Options -S LENIENT --fix_misencoded_quality_scores in RealignerTargetCreator and IndelRealigner

I got errors when ran GATK RealignerTargetCreator and IndelRealigner in v2.4.9. I've checked many related discussions and comments. First, I got an error like "we encountered an extremely high quality score of 69" with option -S LENIENT and the GATK program stalled. So I added "--fix_misencoded_quality_scores", and then I got different error message "ERROR MESSAGE: Bad input: We encountered a non-standard non-IUPAC base in the provided reference: '0'" now. I tried older versions of GATK and both java 1.6 and 1.7. I'm hoping that you can help this. Please let me know if I'm missing something. Thanks!


  • gsonggsong Member

    Thanks for your note. I'm using sacCer3 in the UCSC genome browser in fasta format. It's Yeast reference genome and the file is not compressed.

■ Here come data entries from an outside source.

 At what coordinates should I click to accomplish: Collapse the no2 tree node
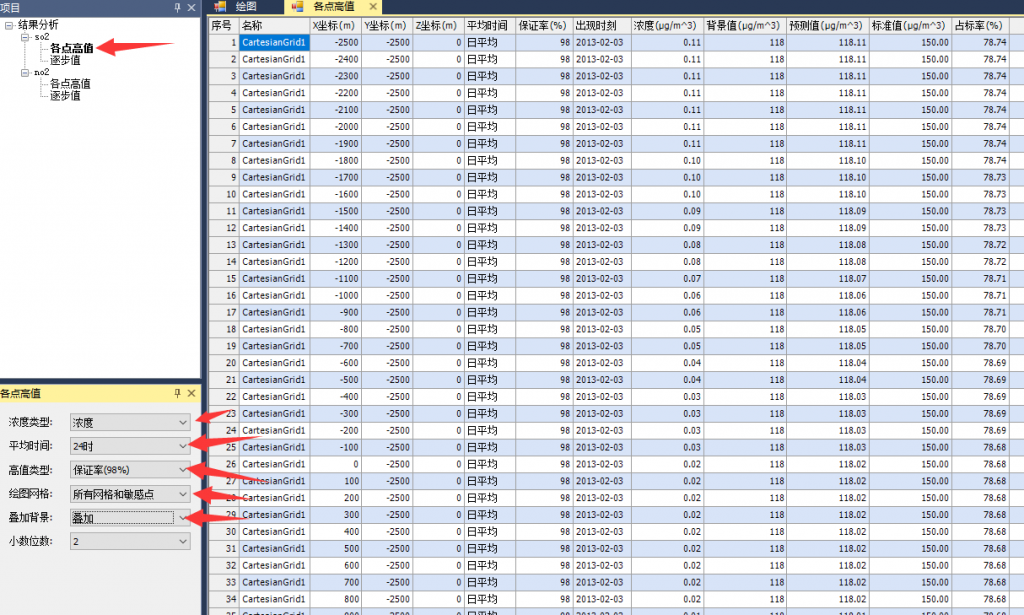point(24,72)
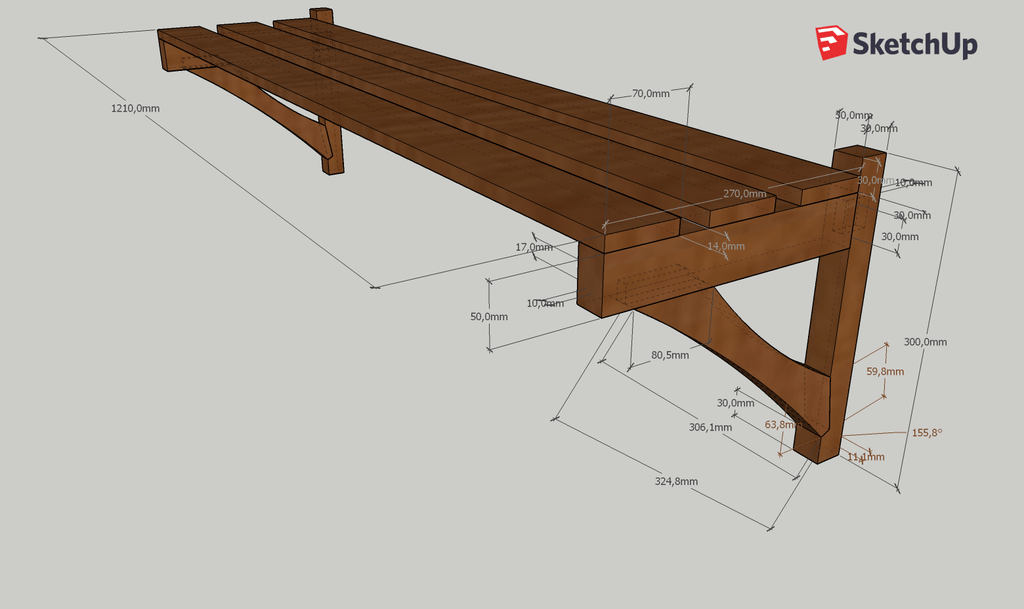Click the orange 11,1mm dimension label

pos(865,457)
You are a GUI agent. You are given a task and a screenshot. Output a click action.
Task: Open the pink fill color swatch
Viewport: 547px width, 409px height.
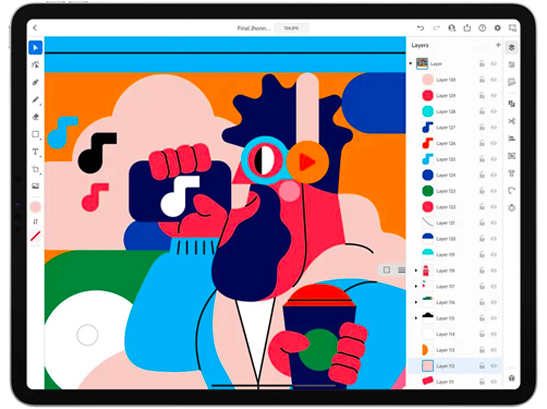[35, 207]
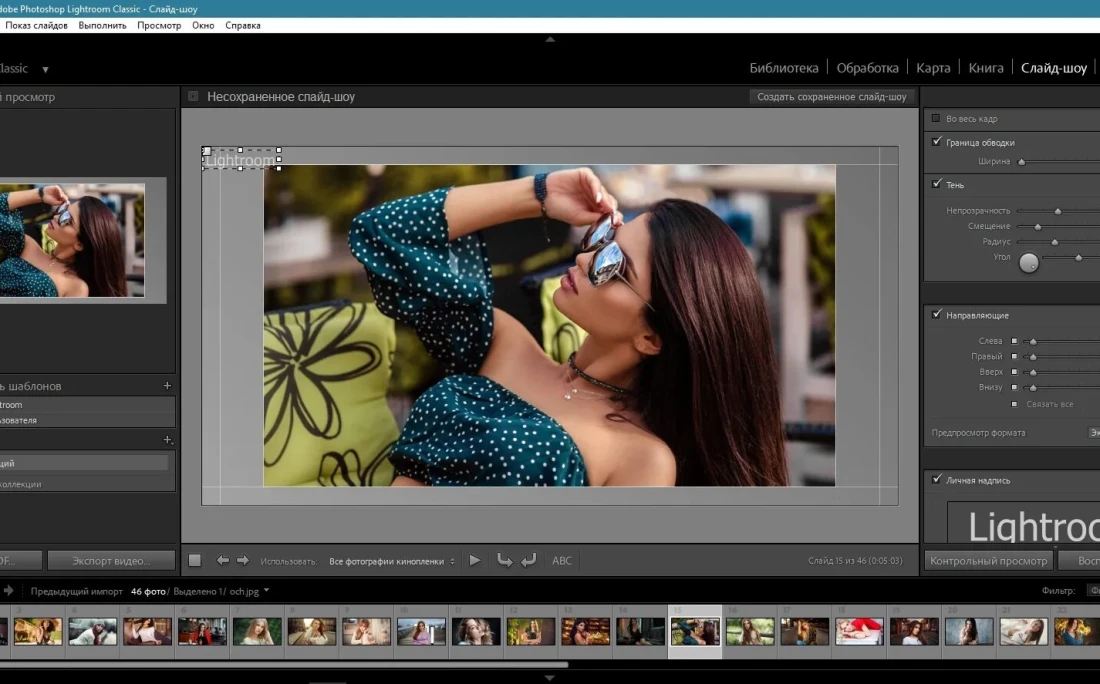The image size is (1100, 684).
Task: Click the stop slideshow square icon
Action: [195, 561]
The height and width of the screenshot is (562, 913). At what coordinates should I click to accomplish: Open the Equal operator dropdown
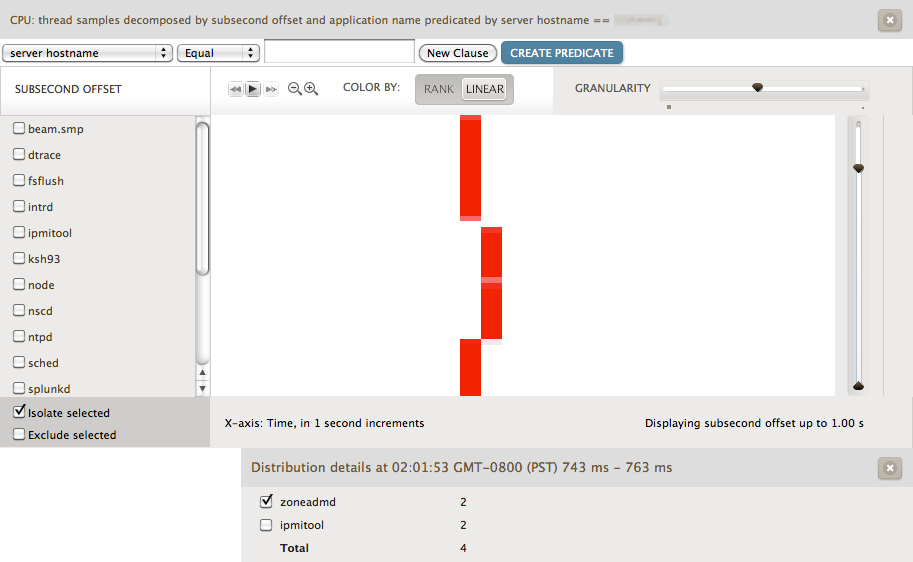pyautogui.click(x=218, y=53)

  • Geraldine_VdAuweraGeraldine_VdAuwera Cambridge, MAMember, Administrator, Broadie

    We've seen similar errors when people run GATK on Windows. Any chance you're on a Windows platform, or your reference file comes from a Windows filesystem?

  • gsonggsong Member

    I'm running on a linux machine with kernel version 2.6.32-279.5.1.el6.x86_64. I downloaded the reference file from the UCSC genome browser and it is a typical text file in FASTA. When I open it using 'vi', it looks fine.

    When I ran an older version of GATK (2.1.8) with other data with no --fix_misencoded_quality_scores using the same reference file, I got results successfully.

  • Geraldine_VdAuweraGeraldine_VdAuwera Cambridge, MAMember, Administrator, Broadie

    OK, we'll look into this. In the meantime you can use the -XL argument to skip any positions where this occurs. Let me know if it happens at more than one.